Investigado por homicídios em Eunápolis morre em confronto com a Polícia Civil
De acordo com informações da Polícia Civil da Bahia, Rhanderson era um dos principais responsáveis pela escalada da violência em Eunápolis nas últimas semanas
Por Da redação.
Um homem identificado como Rhanderson Profeta Rodrigues, de 24 anos, morreu na manhã desta quarta-feira, 29, durante uma operação da Polícia Civil, no bairro Santa Lúcia, na cidade de Eunápolis, na Bahia. De acordo com informações da Polícia Civil da Bahia, Rhanderson era um dos principais responsáveis pela escalada da violência em Eunápolis nas últimas semanas.

Conforme apuração do Aratu ON, durante o cumprimento dos mandados, Rhanderson Profeta Rodrigues, de 24 anos, morreu após, segundo a polícia, reagir à abordagem e trocar tiros com os investigadores. A companheira dele, Maria Eduarda Evangelista dos Reis, foi presa em flagrante por porte ilegal de arma de fogo e tráfico de drogas.
Investigação do envolvimento do casal nos últimos homícidios em Eunápolis
De acordo com a Polícia Civil, o casal era investigado pelas mortes de Roniel de Jesus Brito, de 23 anos, assassinado em 19 de julho, no bairro Urbis III, e de Kauan Cássio Cordeiro, de 20 anos, executado no bairro Santa Lúcia.
Ainda conforme informações da PC, Maria Eduarda conduzia a motocicleta utilizada nas ações criminosas, enquanto Rhanderson descia do veículo e efetuava os disparos contra as vítimas. Depois, os dois deixavam o local na mesma moto. Esse mesmo padrão foi repetido nos dois homicídios investigados.

Material apreendido
Durante a operação, a Polícia Civil apreendeu uma pistola calibre 9 milímetros. A suspeita é de que a arma tenha sido utilizada nos dois assassinatos.
O armamento será submetido à microcomparação balística, exame pericial que permitirá verificar se os projéteis recolhidos nas cenas dos crimes foram disparados pela arma apreendida na operação.
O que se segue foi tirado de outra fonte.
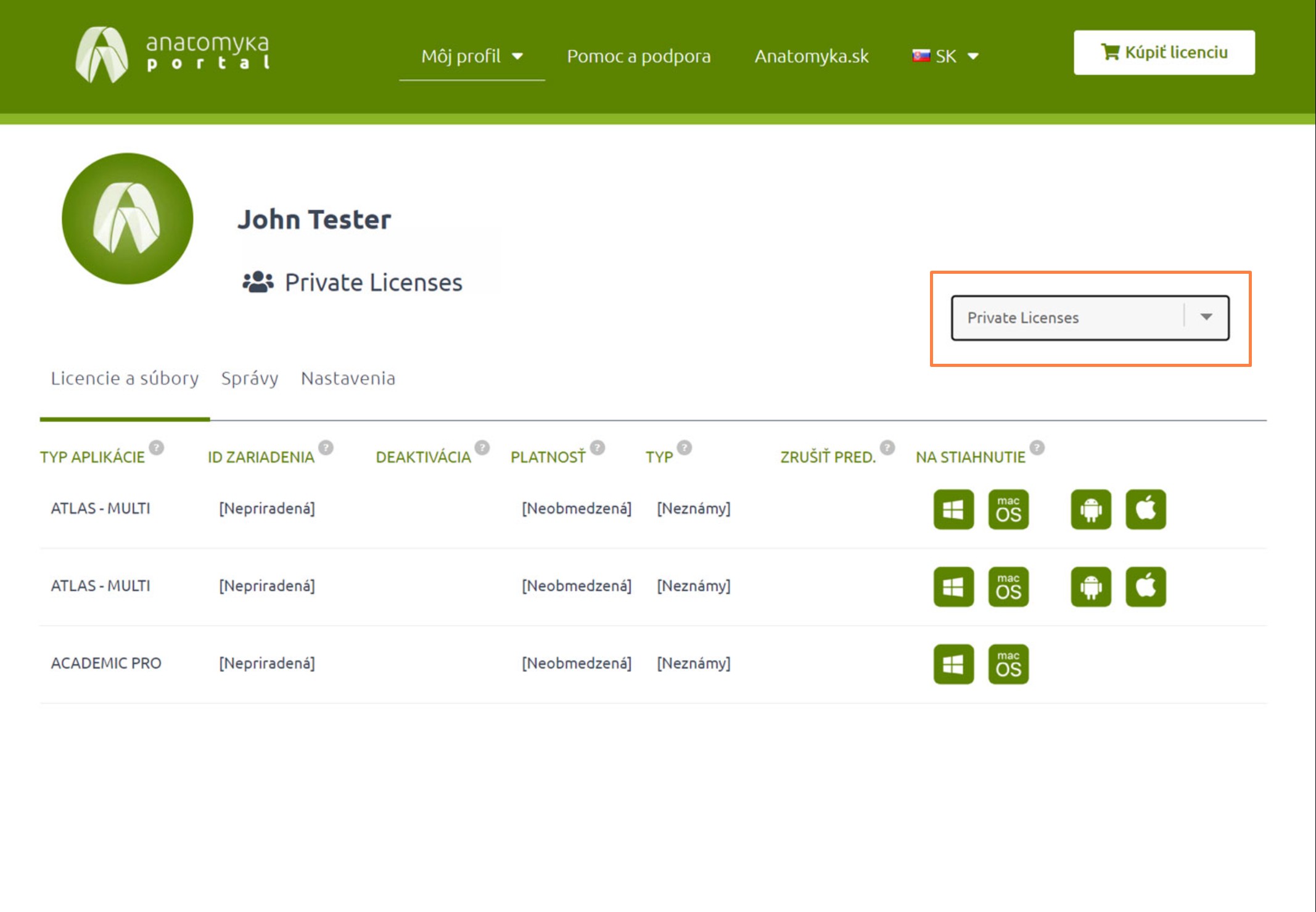Go to Anatomyka.sk link

[811, 56]
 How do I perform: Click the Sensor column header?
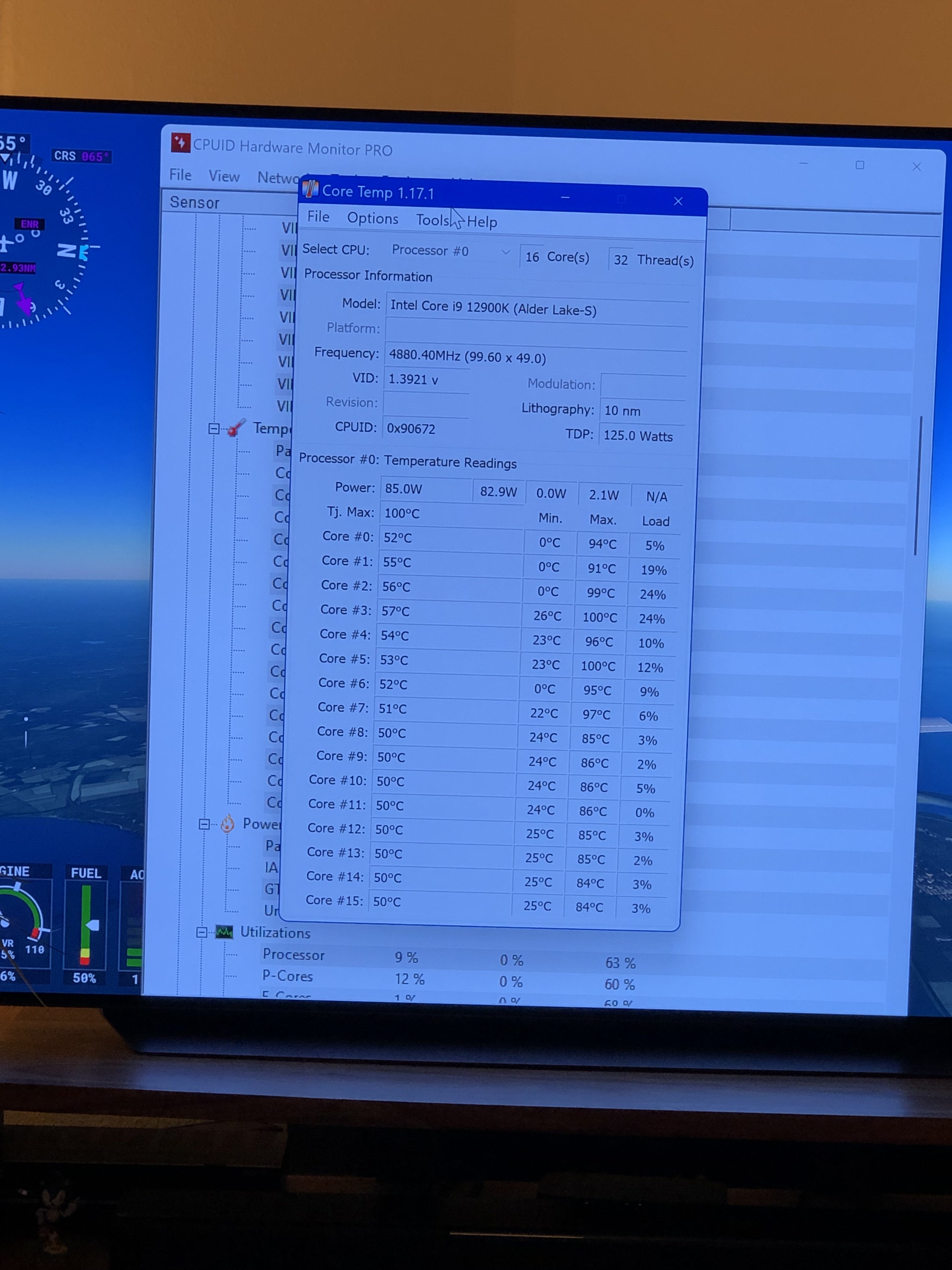[x=195, y=203]
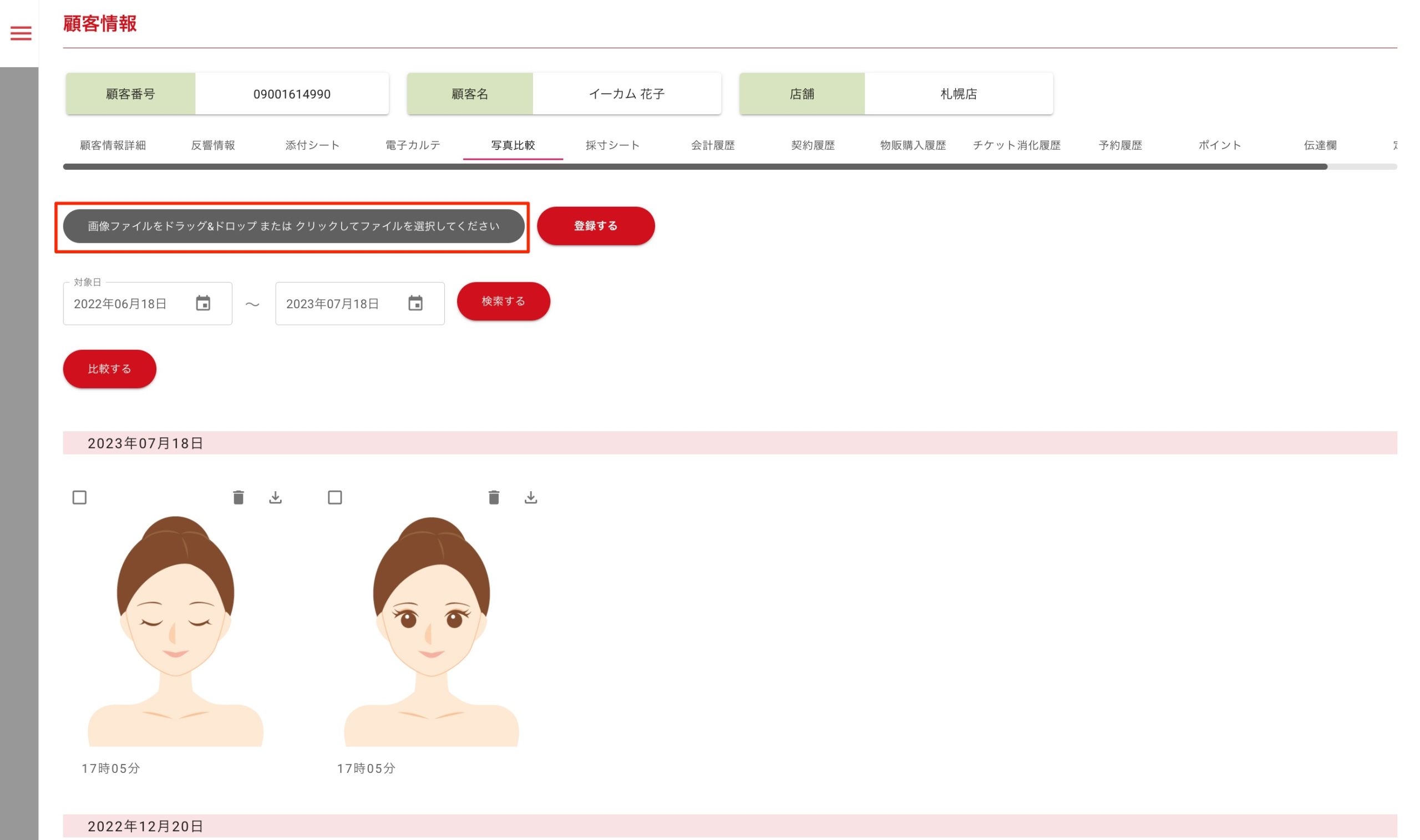
Task: Download the second photo with open eyes
Action: pos(530,497)
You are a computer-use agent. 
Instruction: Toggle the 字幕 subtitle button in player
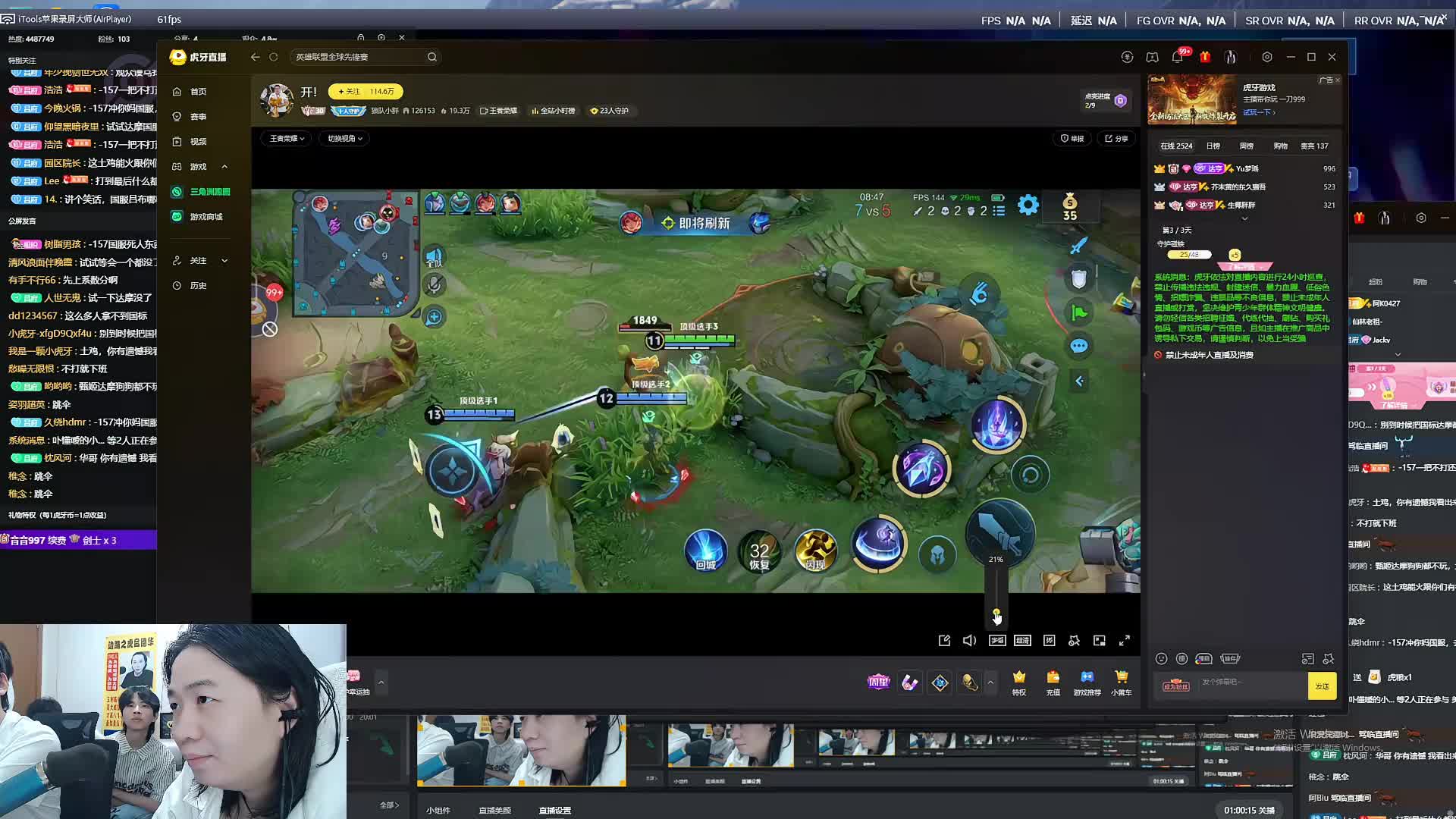pyautogui.click(x=997, y=641)
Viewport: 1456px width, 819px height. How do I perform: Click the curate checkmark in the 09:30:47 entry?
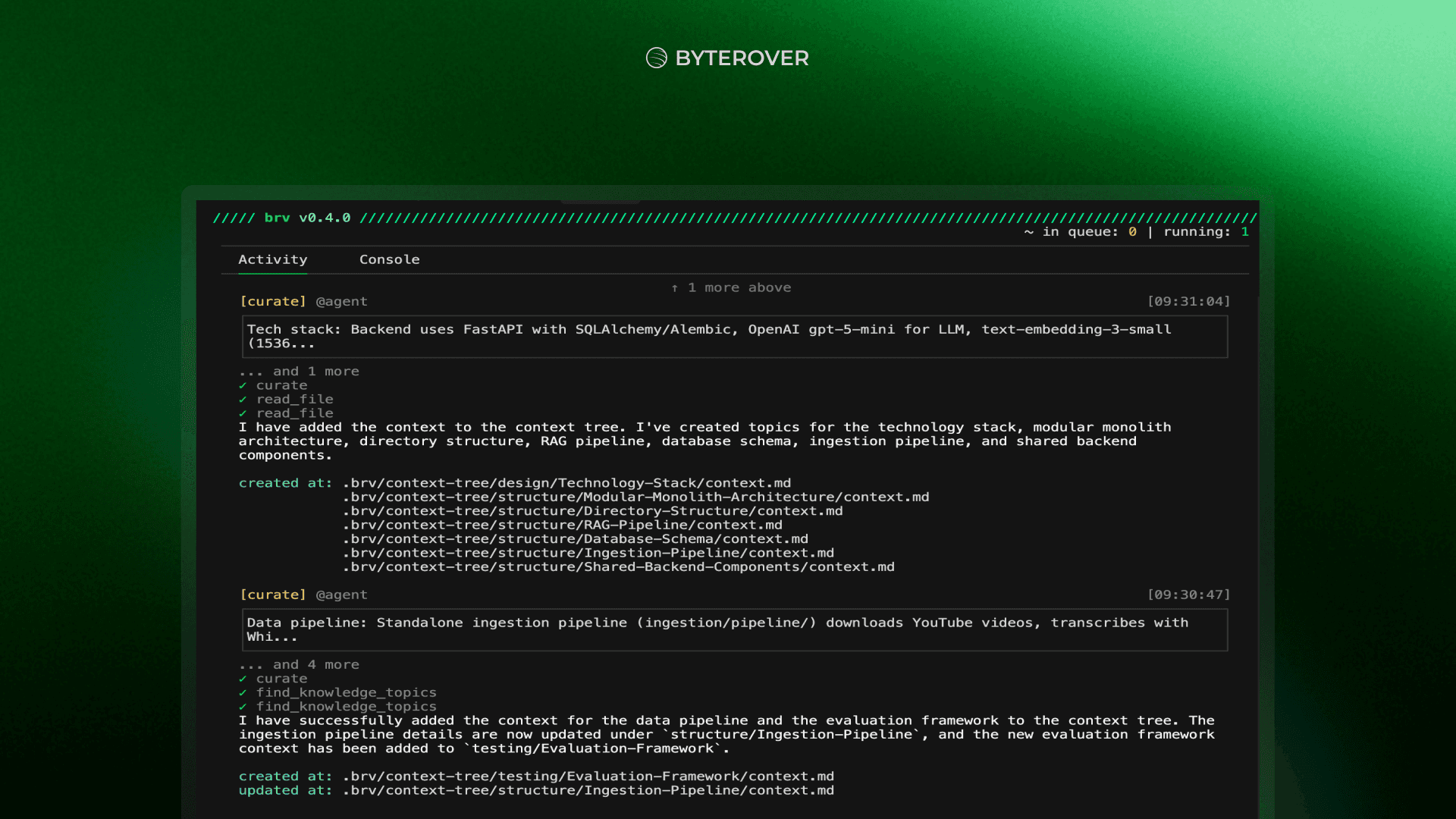243,679
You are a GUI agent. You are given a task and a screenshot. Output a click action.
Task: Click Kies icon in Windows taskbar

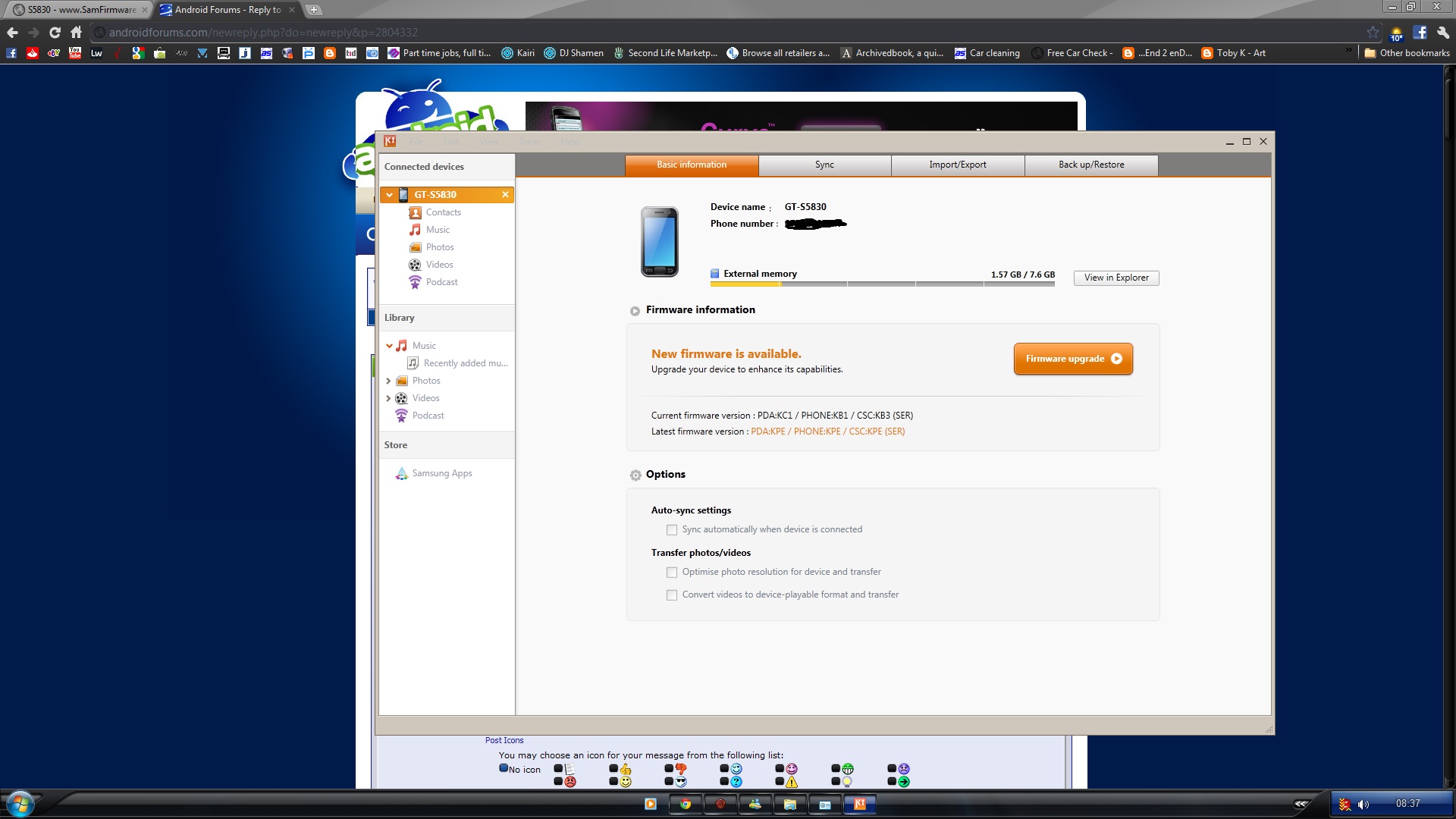[x=860, y=804]
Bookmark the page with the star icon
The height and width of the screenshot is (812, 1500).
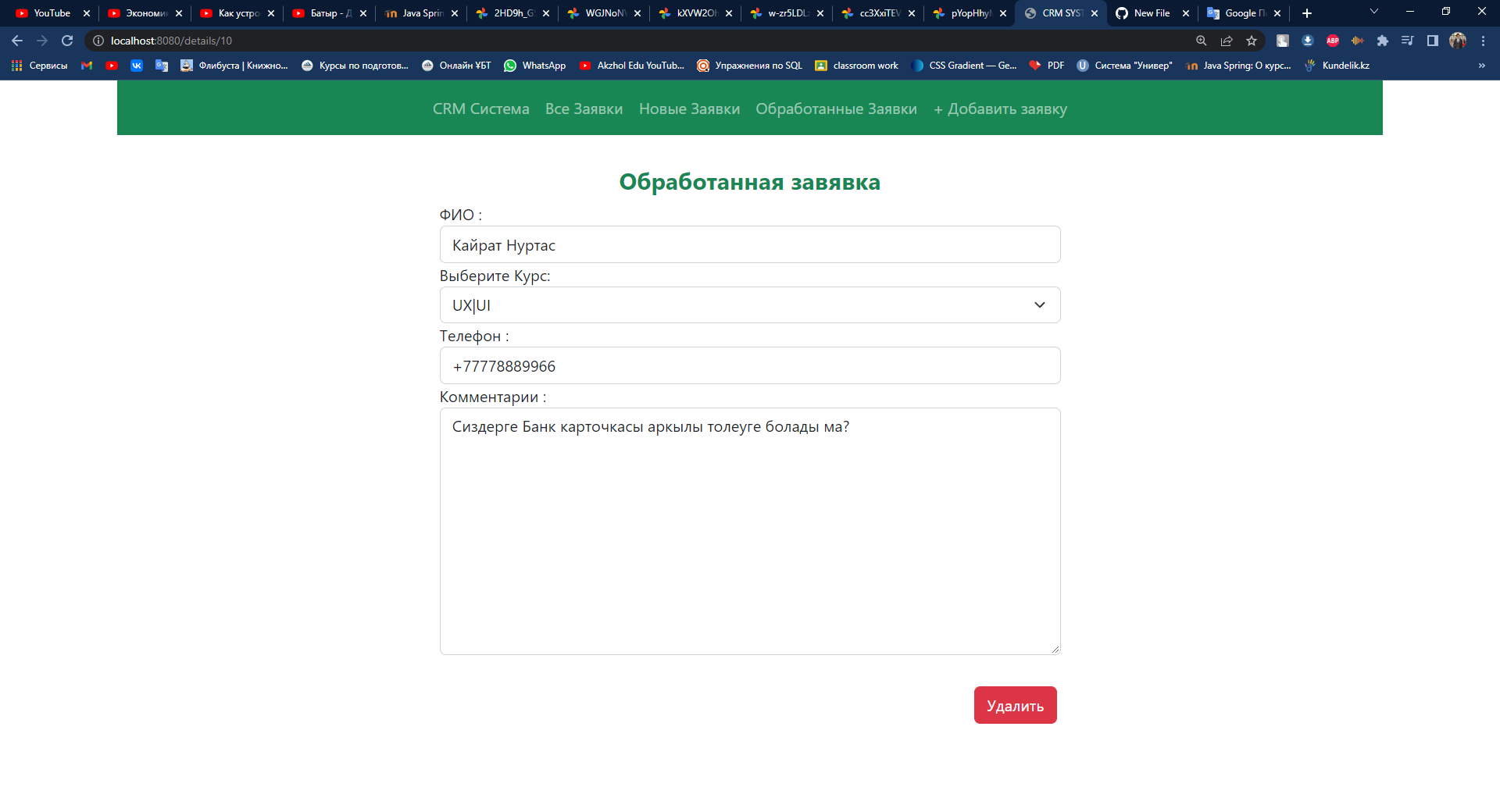pos(1252,41)
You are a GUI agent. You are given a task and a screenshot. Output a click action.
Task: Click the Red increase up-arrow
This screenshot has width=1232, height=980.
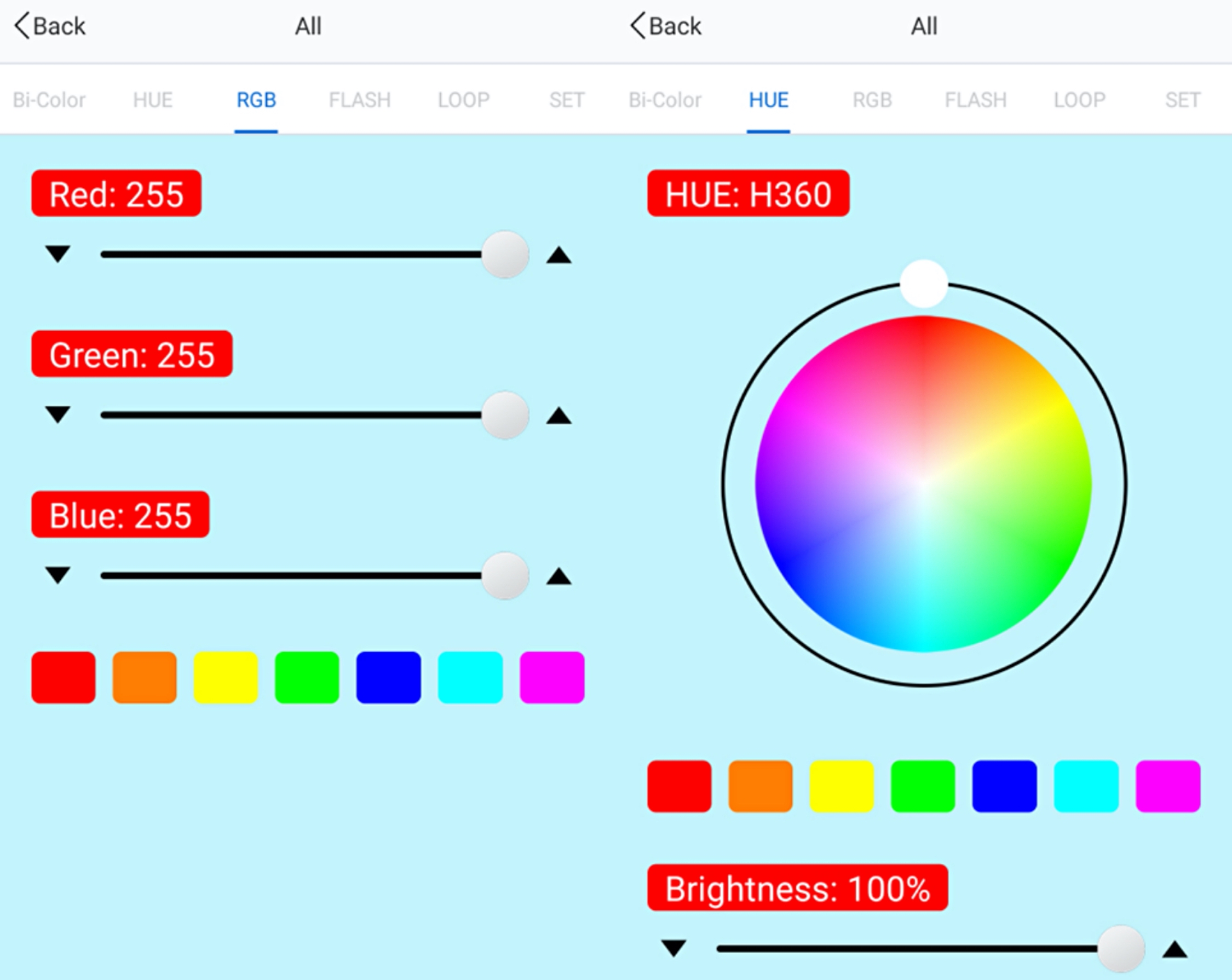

As investigações também apontam que Rhanderson integrava uma facção criminosa e executava homicídios por determinação de outro integrante do grupo. Os crimes eram ordenados por Pedro Brito, conhecido como PBL, integrante do Baralho do Crime da Secretaria da Segurança Pública da Bahia. A Polícia Civil continua investigando a participação de outros envolvidos.